I’d been responding to my sister’s distress cries since she was an infant. So I didn’t need the tug on my gut to send me scurrying toward the ladder leading upward. My feet thundered across the first catwalk even as I was plotting my approach, and I turned left to angle closer...only to find twenty feet of open air gaping between myself and the suspended child.
Clever, Ma. The old woman’s helpers had strung Kira up, then dismantled the most relevant part of the catwalk behind them. Of course they had. They wanted to ensure that the only way out of Kira’s conundrum was to leap away in the body of a fox.
Which my sister couldn’t do...but I could.
“Untie the knots,” I told Kira, knowing as I spoke that she would make short work of even pulled-tight tangles. After all, replicating Houdini’s coffin-in-the-river trick had been one of her favorite afternoon activities in lieu of homework...well, without the underwater part. I’d had to put my foot down somewhere.
Ignoring the urge to leap without looking, I gauged the distance even as I slipped out of my clothing piece by piece. I couldn’t jump that far as a human, but it would be easy in vulpine form. Assuming Kira untied herself in the interim, my body slamming into hers should take us both to the catwalk on the other side. And, after that, we’d be home free....
“Look down!” my sister demanded one second before I tugged at my star ball and seized my animal form. My eyes flicked in the indicated direction, and I swore beneath my breath as I noted five faces peering up out of what had formerly been an entirely empty audience hall.
Gunner and his trio of pack mates stood just inside the main entrance as a unit...and if they’d been the only ones present I might have come out on the other side of my upcoming transformation alive.
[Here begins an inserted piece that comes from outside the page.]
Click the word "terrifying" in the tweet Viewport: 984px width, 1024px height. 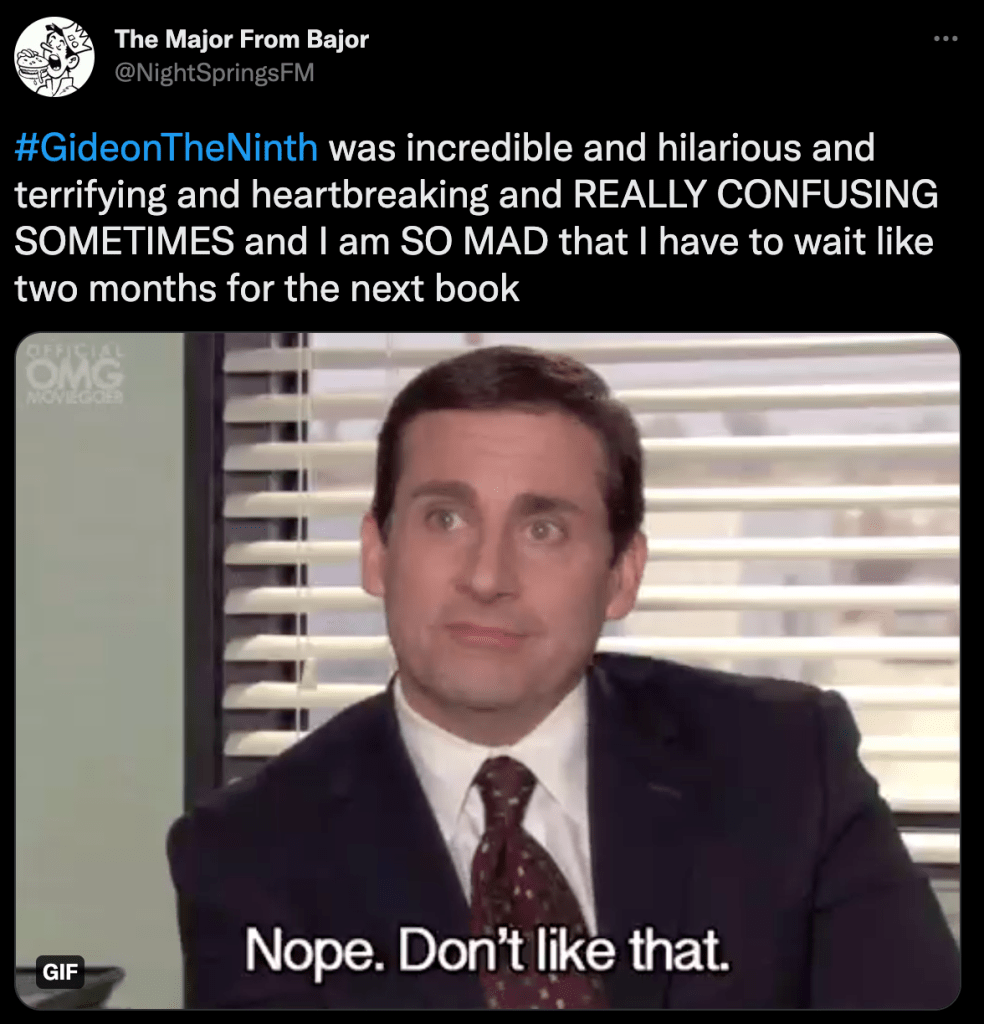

After all, my employer had proven himself thoughtful and trustworthy. Surely he’d understand that I wasn’t evil merely because I’d been born allied with an inner fox.
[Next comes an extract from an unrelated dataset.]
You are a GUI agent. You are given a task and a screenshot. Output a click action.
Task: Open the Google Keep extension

So it was really the fifth face that pulled the breath out of me. Ransom. I recognized Gunner’s brother from our fight at the Arena. Knew even though the distance was too great to pick out his features that the male’s brow was lowered as he tried to understand what I meant to do.
Because a wolf couldn’t make the leap from catwalk to child. Nor could a human. I’d only manage to save my sister if I took on the body of a fox.
Gunner might give me time to explain before tearing me to pieces. But his brother was a pack leader in charge of hundreds of werewolves. He’d toe the party line and sign my death warrant himself.
On the other hand, a nearly inaudible snap promised that Kira’s rope was fraying rapidly. And she was suspended above a spine-shattering expanse of unyielding floorboards.
By my estimate, we had less than ten seconds to save her. So I shrugged off the future, ignored my audience...and, at long last, I found my fur.